▶ _TASK_
Repeat all of the records below word for word, keeping every line unchanged.
━━━━━ ENTRIES PROVIDED ━━━━━
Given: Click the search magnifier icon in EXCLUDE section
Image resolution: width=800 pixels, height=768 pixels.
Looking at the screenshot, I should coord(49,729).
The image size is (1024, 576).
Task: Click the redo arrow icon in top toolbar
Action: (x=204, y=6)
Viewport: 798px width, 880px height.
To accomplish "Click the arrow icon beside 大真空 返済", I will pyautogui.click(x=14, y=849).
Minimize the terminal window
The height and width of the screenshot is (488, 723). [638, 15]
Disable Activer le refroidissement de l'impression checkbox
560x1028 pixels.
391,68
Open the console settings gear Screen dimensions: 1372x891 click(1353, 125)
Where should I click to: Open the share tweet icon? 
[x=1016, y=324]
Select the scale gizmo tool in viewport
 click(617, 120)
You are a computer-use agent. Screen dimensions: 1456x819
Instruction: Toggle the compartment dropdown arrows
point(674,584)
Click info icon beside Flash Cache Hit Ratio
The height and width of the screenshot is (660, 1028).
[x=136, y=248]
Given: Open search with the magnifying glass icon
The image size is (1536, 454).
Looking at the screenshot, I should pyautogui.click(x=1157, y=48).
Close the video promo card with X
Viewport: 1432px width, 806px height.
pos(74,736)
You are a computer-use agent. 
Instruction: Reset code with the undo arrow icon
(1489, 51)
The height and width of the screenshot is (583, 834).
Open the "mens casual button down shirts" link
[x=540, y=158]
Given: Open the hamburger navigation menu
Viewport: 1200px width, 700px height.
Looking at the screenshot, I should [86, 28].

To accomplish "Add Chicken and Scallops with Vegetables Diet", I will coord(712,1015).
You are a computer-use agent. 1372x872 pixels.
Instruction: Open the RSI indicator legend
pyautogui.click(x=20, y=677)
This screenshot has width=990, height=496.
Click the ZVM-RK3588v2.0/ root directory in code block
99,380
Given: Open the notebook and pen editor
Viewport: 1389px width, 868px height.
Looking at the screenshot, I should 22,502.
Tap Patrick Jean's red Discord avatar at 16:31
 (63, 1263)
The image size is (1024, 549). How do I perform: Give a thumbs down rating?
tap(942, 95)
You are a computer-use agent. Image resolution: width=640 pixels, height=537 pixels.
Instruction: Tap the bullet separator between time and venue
━━━━━
▶ _CORRECT OUTPUT_
Given: Click the search magnifier icon in EXCLUDE section
Image resolution: width=800 pixels, height=768 pixels.
Looking at the screenshot, I should coord(49,729).
The image size is (1024, 576).
Task: Click the redo arrow icon in top toolbar
Action: (x=204, y=6)
Viewport: 798px width, 880px height.
To accomplish "Click the arrow icon beside 大真空 返済", I will pyautogui.click(x=14, y=849).
Minimize the terminal window
The height and width of the screenshot is (488, 723). [638, 15]
Disable Activer le refroidissement de l'impression checkbox
560x1028 pixels.
391,68
Open the console settings gear Screen dimensions: 1372x891 click(1353, 125)
Where should I click to: Open the share tweet icon? 
[x=1016, y=324]
Select the scale gizmo tool in viewport
 click(617, 120)
You are a computer-use agent. Screen dimensions: 1456x819
Instruction: Toggle the compartment dropdown arrows
point(674,584)
Click info icon beside Flash Cache Hit Ratio
The height and width of the screenshot is (660, 1028).
[x=136, y=248]
Given: Open search with the magnifying glass icon
The image size is (1536, 454).
Looking at the screenshot, I should pyautogui.click(x=1157, y=48).
Close the video promo card with X
Viewport: 1432px width, 806px height.
pos(74,736)
You are a computer-use agent. 
Instruction: Reset code with the undo arrow icon
(1489, 51)
The height and width of the screenshot is (583, 834).
Open the "mens casual button down shirts" link
[x=540, y=158]
Given: Open the hamburger navigation menu
Viewport: 1200px width, 700px height.
Looking at the screenshot, I should [86, 28].

To accomplish "Add Chicken and Scallops with Vegetables Diet", I will coord(712,1015).
You are a computer-use agent. 1372x872 pixels.
Instruction: Open the RSI indicator legend
pyautogui.click(x=20, y=677)
This screenshot has width=990, height=496.
Click the ZVM-RK3588v2.0/ root directory in code block
99,380
Given: Open the notebook and pen editor
Viewport: 1389px width, 868px height.
Looking at the screenshot, I should 22,502.
Tap Patrick Jean's red Discord avatar at 16:31
 (63, 1263)
The image size is (1024, 549). How do I perform: Give a thumbs down rating?
tap(942, 95)
You are a computer-use agent. Image resolution: width=640 pixels, height=537 pixels.
Instruction: Tap the bullet separator between time and venue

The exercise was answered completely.